Antes de tudo é necessário entender o que está passando: ele está na sala, mais especificamente na sala do apartamento do pai dela, sentado à mesa, esperando uma deixa pra comunicar aos presentes que iria se casar. Isso, se casar. Se casar com a pequena e amada filha dele. Um homem de um metro e setenta e pouco num confronto bíblico com um cara de sei lá quantos metros de altura, em território inimigo, como arma apenas o subjetivo, o simples e subjetivo euaamoporissovamosnoscasar. Parecia mais fácil nos filmes em que o casal pula a parte do pedido, a parte dos gastos com buffet e a procura interminável por alguém que faça docinhos decentes. Mas ele estava ali, precisava ser forte, suar menos, gaguejar menos e falar menos de coisas absolutamente fora do assunto. Ela abre um vinho, ele se levanta e se esforça pra não deixar transparecer o cagaço que estava sentido quando, enfim, começou:

- Bom, todos aqui sabem que eu e a Lisa nos conhecemos há um bom tempo...

Pensou usar alguma coisa que servisse de gancho para incluir emocionalmente seu futuro sogro nesta empreitada.

- Nossas famílias se conhecem ligeiramente bem e eu e o seu Oswaldo torcemos pro mesmo time. Portanto, hoje...

O suor encobria seu rosto avermelhado de vergonha e ele decidiu terminar logo com aquilo.

- Eu estou aqui pra pedir a mão da Elisa em casamento!

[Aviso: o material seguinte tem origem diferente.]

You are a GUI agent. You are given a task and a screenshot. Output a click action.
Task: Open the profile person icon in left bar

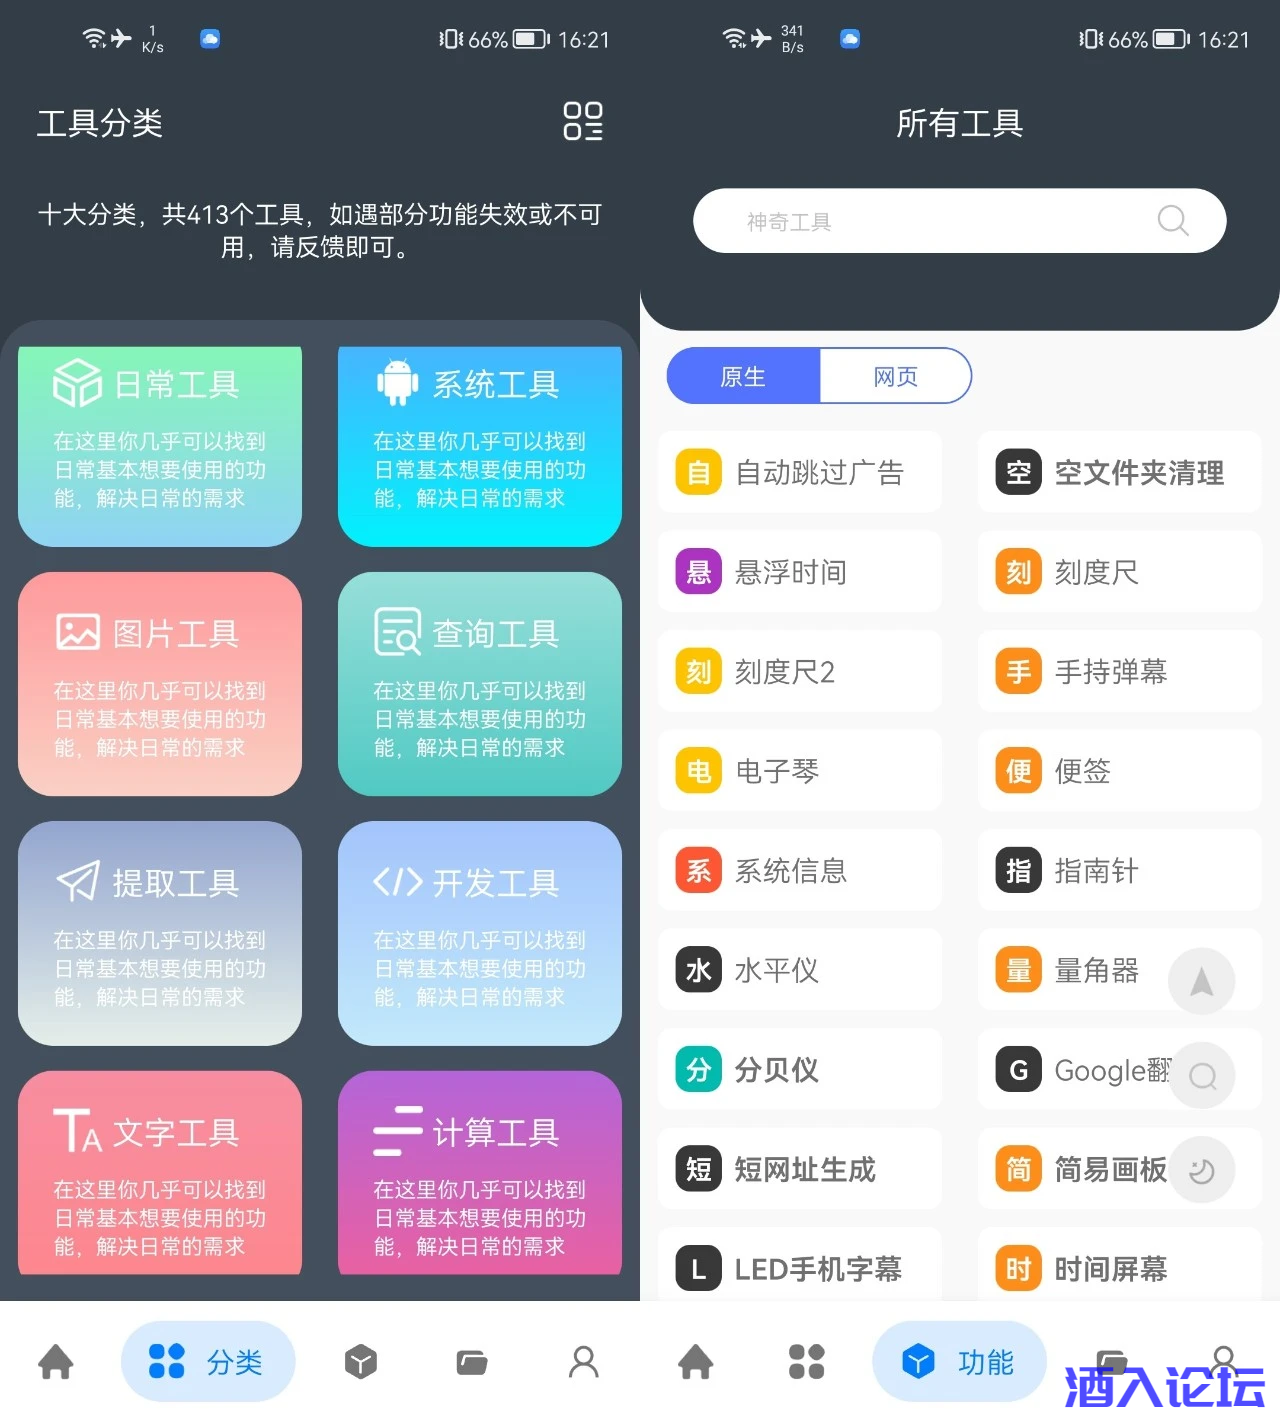pos(584,1362)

Todos se entreolharam constrangedoramente. Sua baguilha estava totalmente aberta e deixando transparecer a cueca vermelha da sorte. Corrigido o improviso, Lisa levantou-se e o beijou como que apoiando-o pra que tudo saísse à maneira que ela sempre sonhou. A mãe suspirava. Os avós, sorrindo, o chamaram de netinho. A moça que trabalhava na casa fez cara de desaprovação, ela sempre admirou os modos da família e não conseguia entender como aquele menino que, assim como ela, não tinha muito dinheiro, poderia se casar com uma moça tão bem nascida e criada!

Passado o desconforto inicial e com a certeza de que daria certo vinda das caras e abraços de quase todo mundo, notou com certa estranheza a ausência repentina do pai italiano brutamonte de Elisa. Procurou-o no quarto, certificou-se que ele não estaria esmurrando a porta do banheiro e não o encontrou na cozinha. Passou pelo corredor e viu a luz acesa pela porta entreaberta no quarto da noiva. Entrou e viu o sogro sentado na cama. Chamou-o com certo receio - afinal de contas, não sabia qual seria sua reação. Seu Oswaldo no entanto vira-se sorridente:

- Aqui, enfim, voltará a ser o que era. Minha sala de jogos.

Então acendeu um charuto e fumou tranquilo enquanto media cada centímetro daquele cômodo que voltaria a ser seu paraíso. Alberto voltou pra sala e abraçou sem medo a mulher da sua vida.

quarta-feira, 6 de fevereiro de 2013

Fonema.



Insensatez. Palavra boba. Poderia dizer o que significa pelo dicionário, mas eu não ligo. Dez letras de um sorvete no parque de diversões às duas e meia da madrugada. Dez letras de uma discussão que não leva a nada. Causa de demoradas gargalhadas. Efeito de uma solidão à dois, insustentável. Olhou pra ela e não disse coisa alguma.

Palavra boba. Insensatez. Dez letras e ela está tão confusa. Talvez fosse março, talvez abril, talvez até chovesse a cada vez que alguém lhe permitisse. Pra ele alguém bate na porta. Silêncio. Quem não se pergunta: o que é?. Talvez um convite, talvez um esporro. Desculpa, enfim ela diz, eu sou assim.

Insensatez. Ele questiona o por quê. Ela só responde que não sabe. Hiato, abismo, distância. Loucura, surpresa, momento. E quem espera tudo do mesmo jeito a isto não se aplica. Dez letras. Outras mesmas dez formariam felicidade. Esperança. Sabedoria. Ela pede um tempo pra se explicar. De um jeito ou de outro todos querem ficar. Ao tempo se soma o desejo da descoberta. E ele fez que sim com a cabeça.

Dez letras. Insensatez. Palavra boba. Coisa de quem ama. Coisa de quem quer saber do outro sempre mais alguma coisa. Uma bobagem santa de quem quer arranjar uma maneira de ficar sempre um pouquinho junto a mais.

Marcou a página. Fechou o livro e pôs-se a pensar.